- _AIM_:
List each line from the items below that contains the word "icon".

- _DATASET RECORDS_:
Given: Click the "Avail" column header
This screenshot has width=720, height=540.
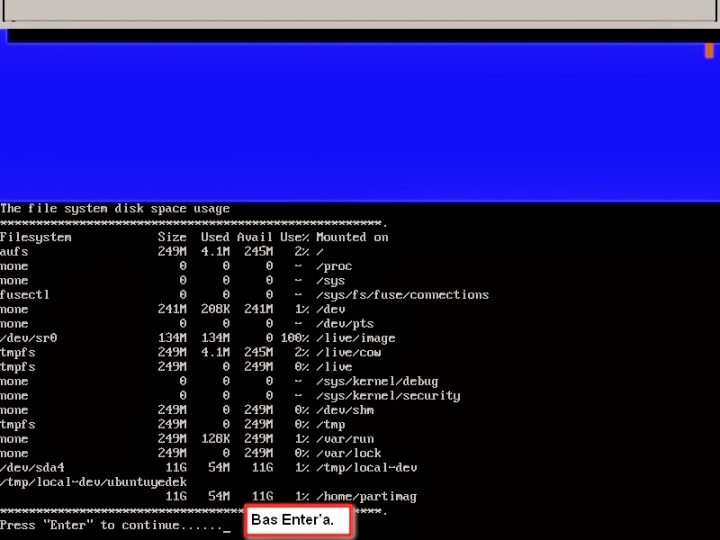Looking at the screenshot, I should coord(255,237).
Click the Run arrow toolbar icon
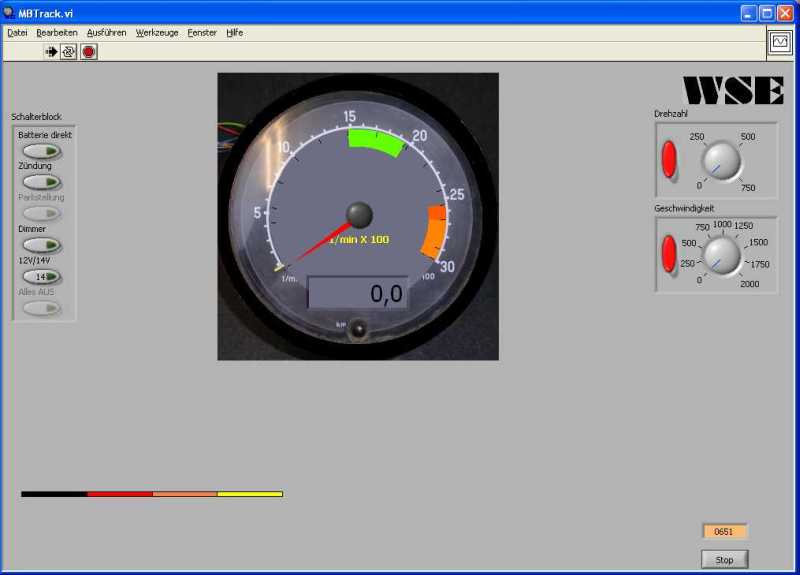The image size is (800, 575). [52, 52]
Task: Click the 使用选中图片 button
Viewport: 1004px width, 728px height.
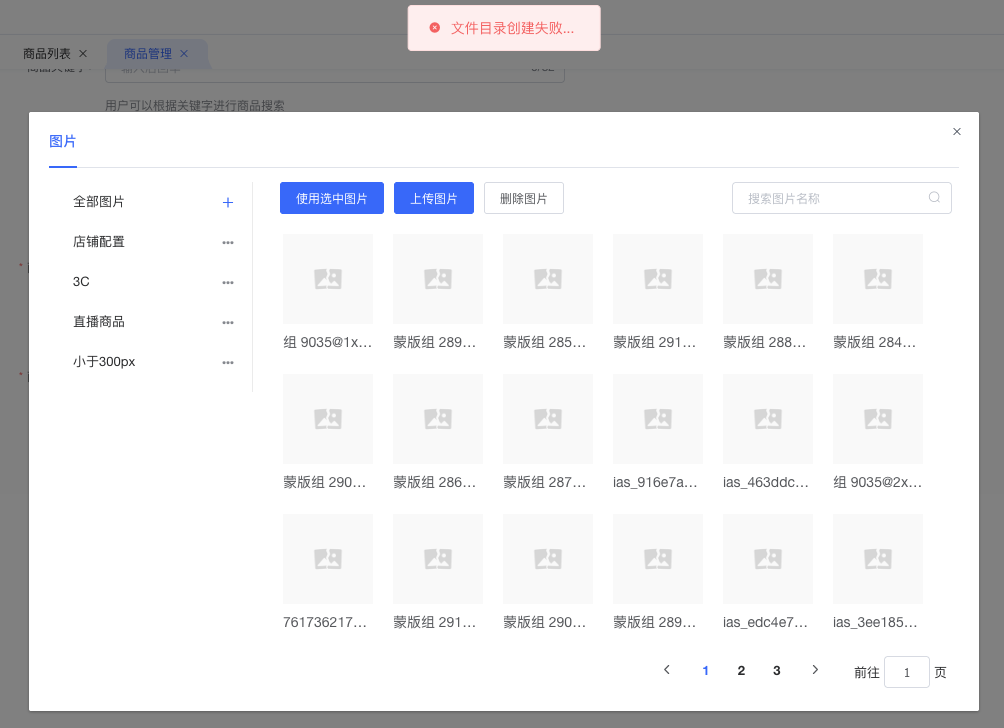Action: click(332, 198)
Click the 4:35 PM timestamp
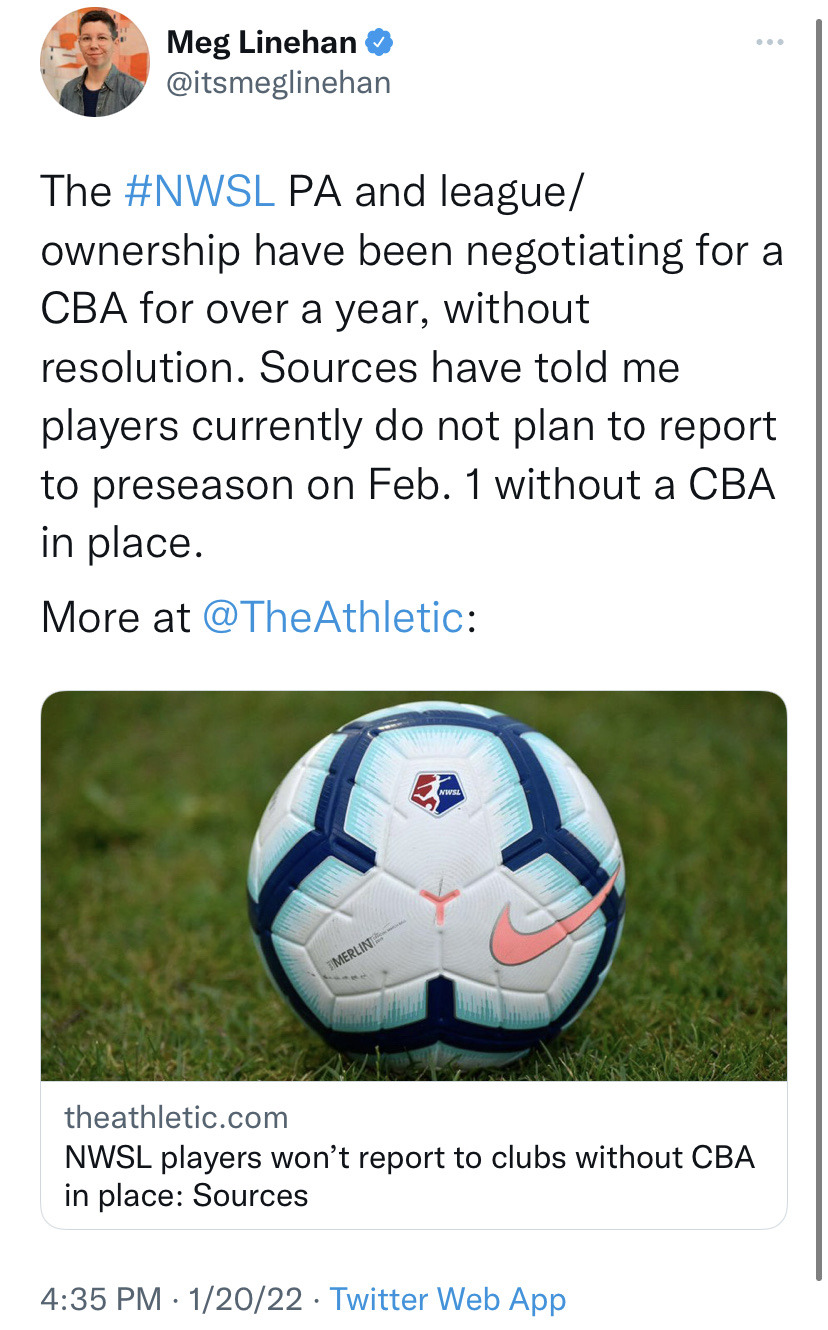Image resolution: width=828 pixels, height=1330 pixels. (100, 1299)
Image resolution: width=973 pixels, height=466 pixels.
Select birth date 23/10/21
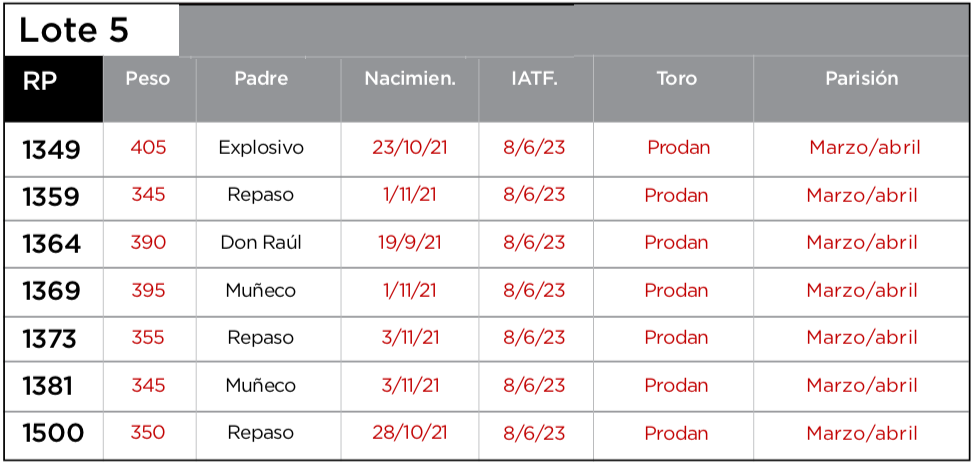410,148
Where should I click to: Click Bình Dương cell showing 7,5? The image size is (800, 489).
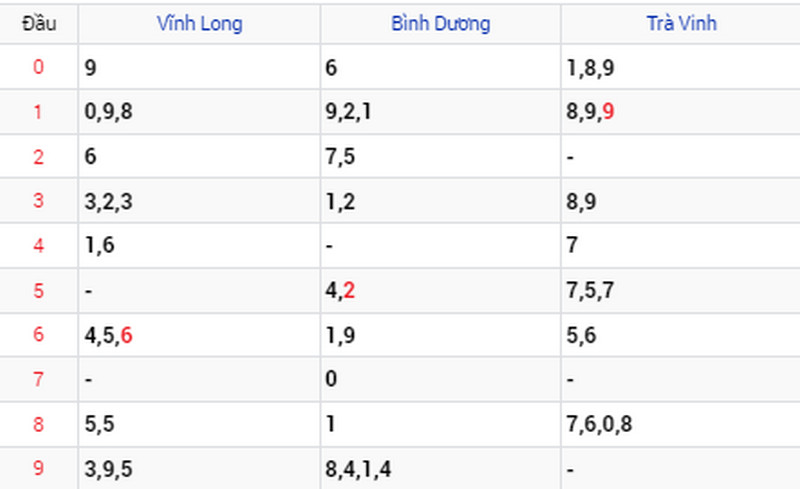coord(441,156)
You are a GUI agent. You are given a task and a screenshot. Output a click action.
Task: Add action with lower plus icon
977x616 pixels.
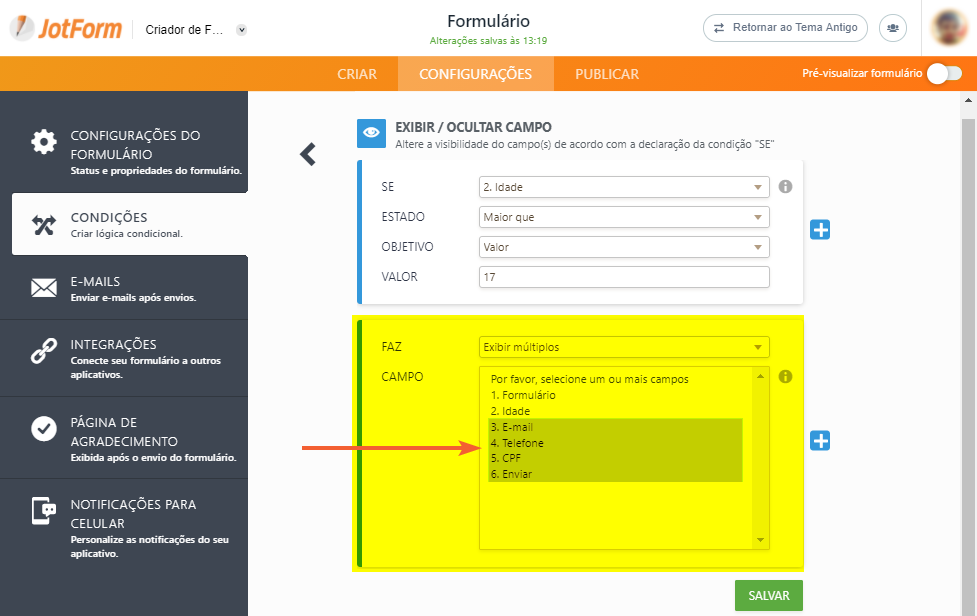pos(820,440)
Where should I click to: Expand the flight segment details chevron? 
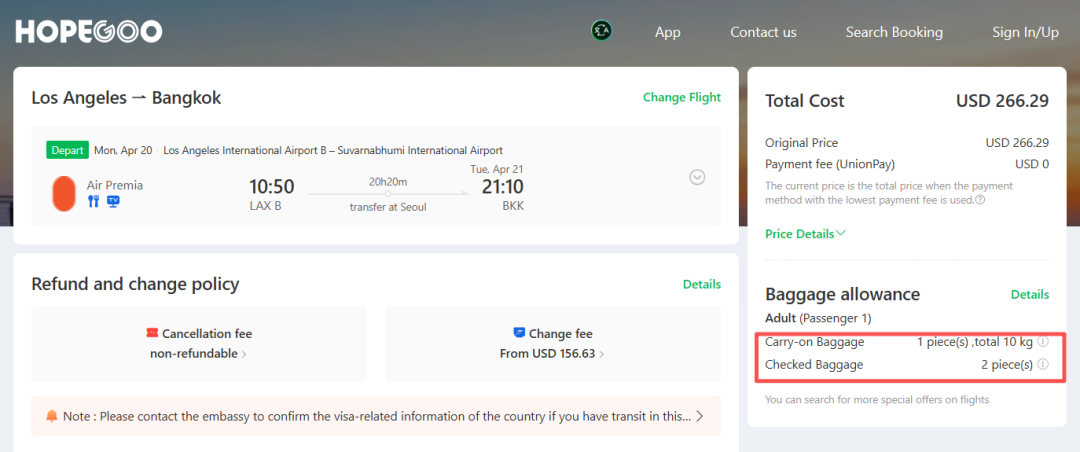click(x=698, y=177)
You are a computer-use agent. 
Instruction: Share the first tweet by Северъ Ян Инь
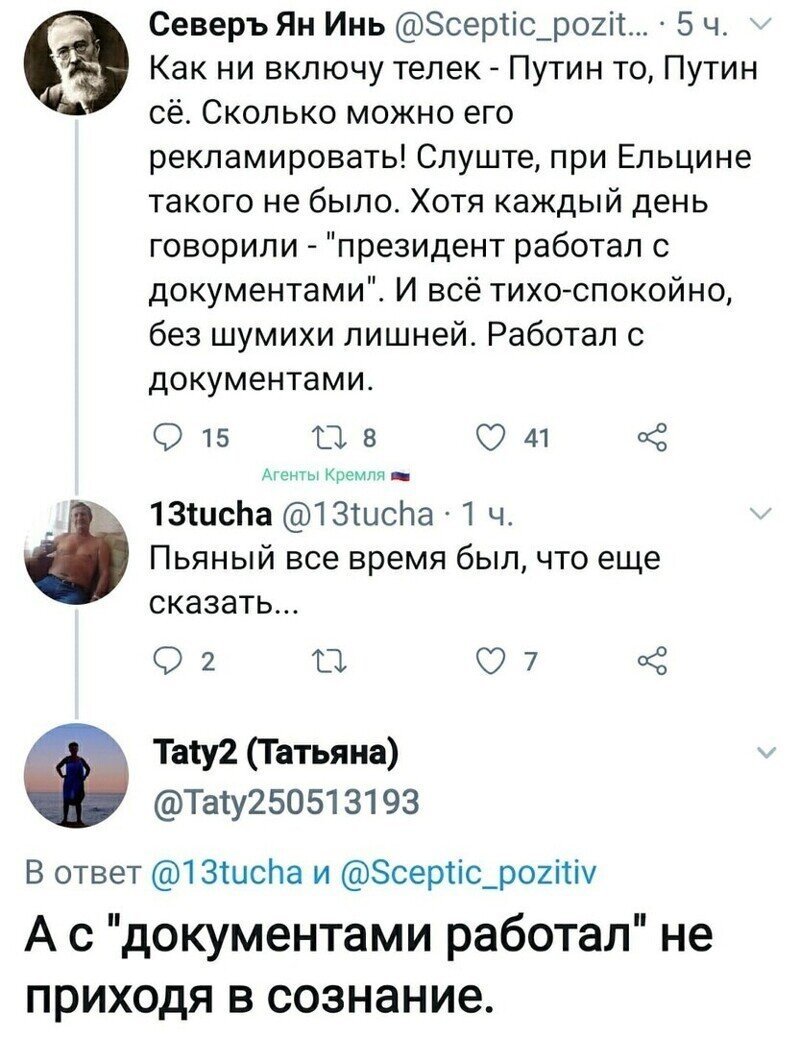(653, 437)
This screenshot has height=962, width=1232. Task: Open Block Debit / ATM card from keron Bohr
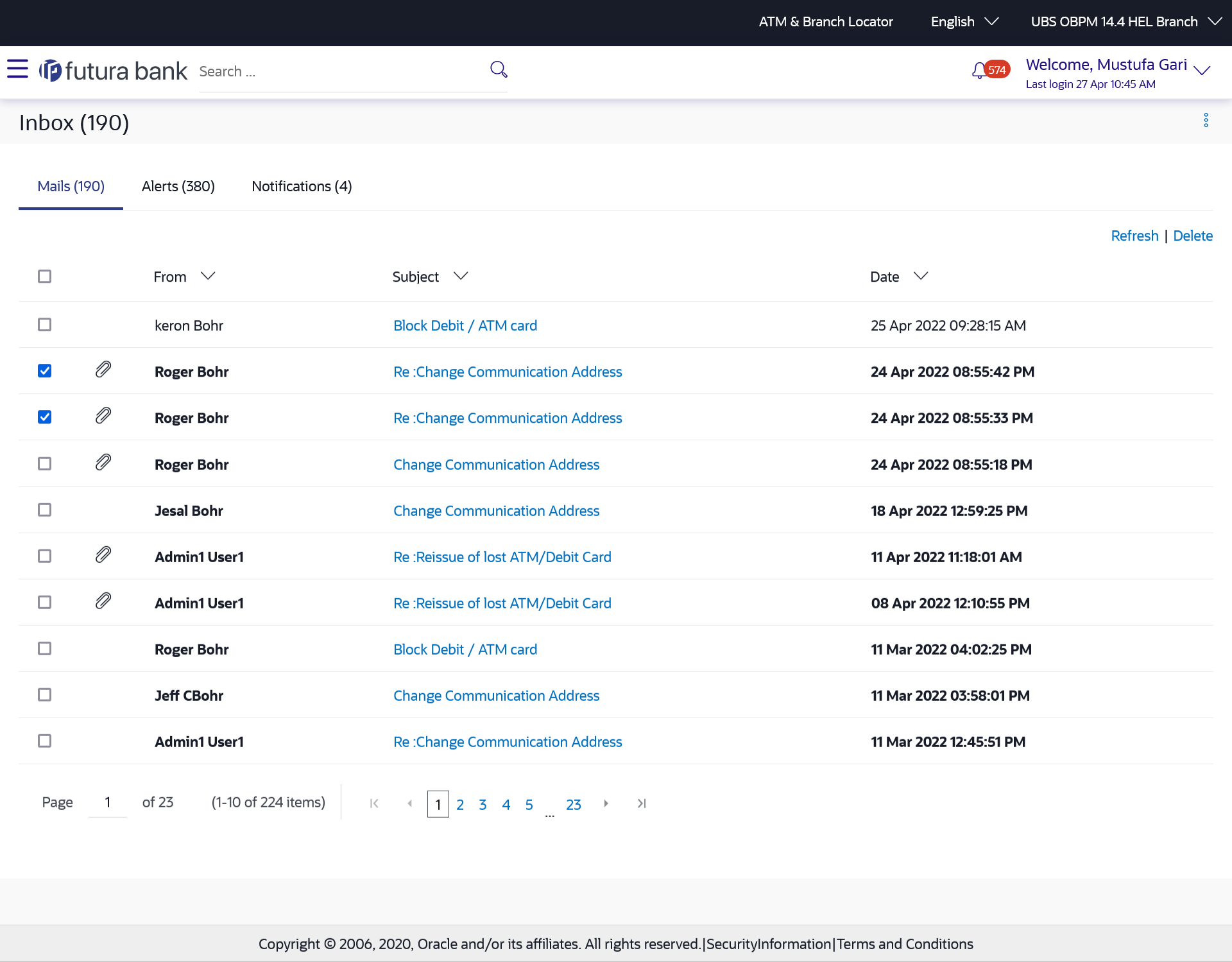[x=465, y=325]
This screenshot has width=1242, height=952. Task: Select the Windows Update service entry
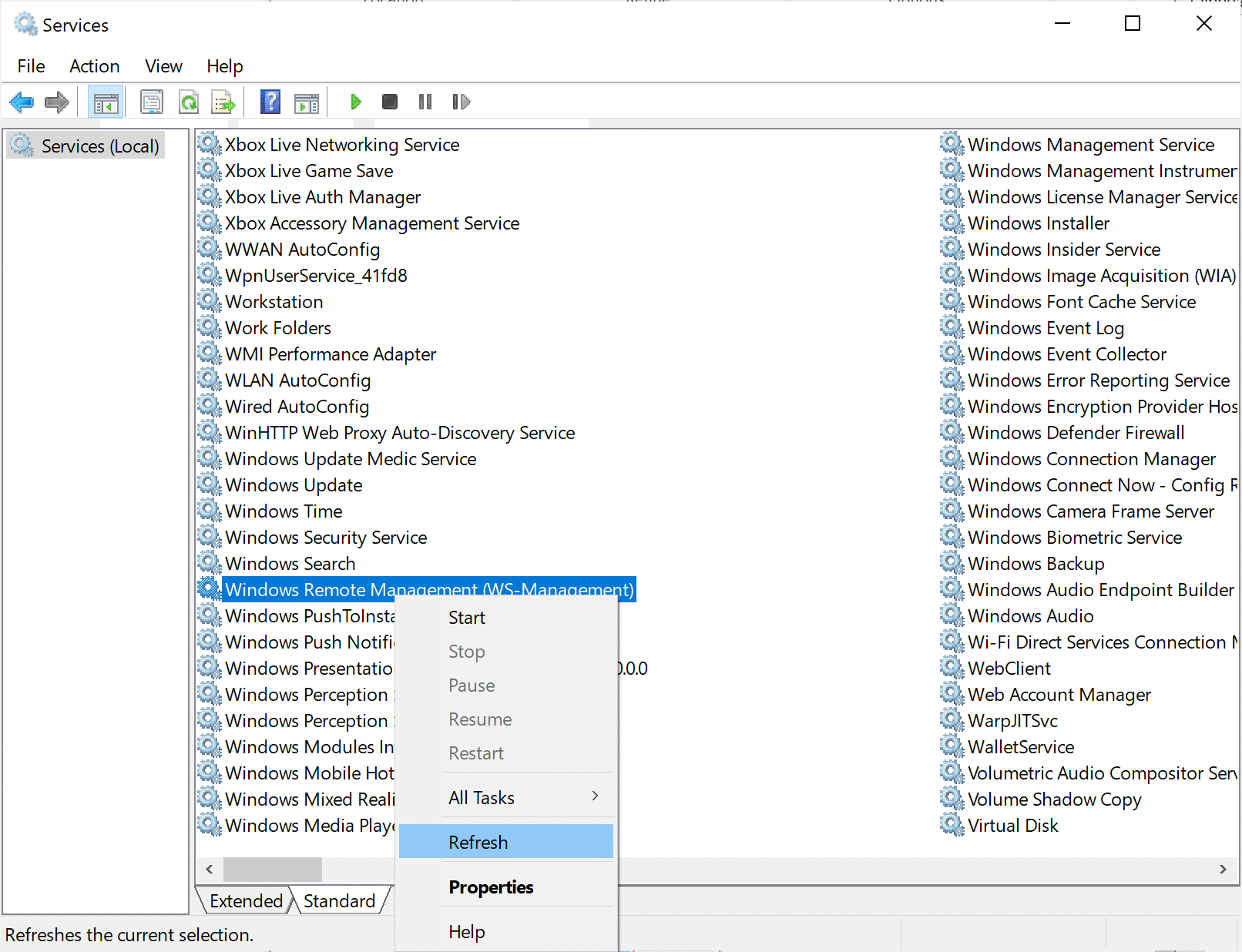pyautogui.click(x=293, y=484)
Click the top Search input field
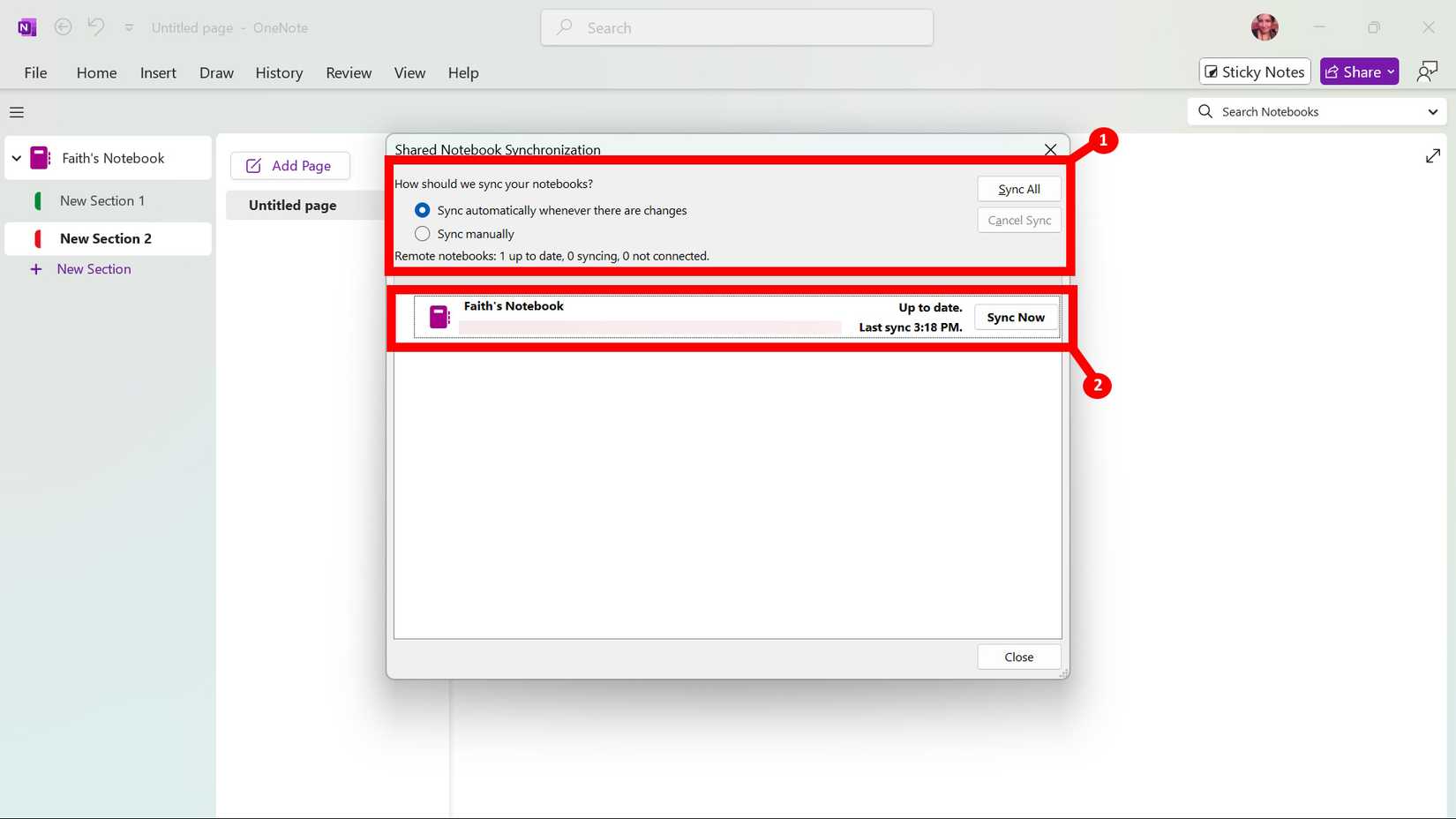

- _CORRECT RESULT_:
Click the Run arrow toolbar icon
Task: Add action with lower plus icon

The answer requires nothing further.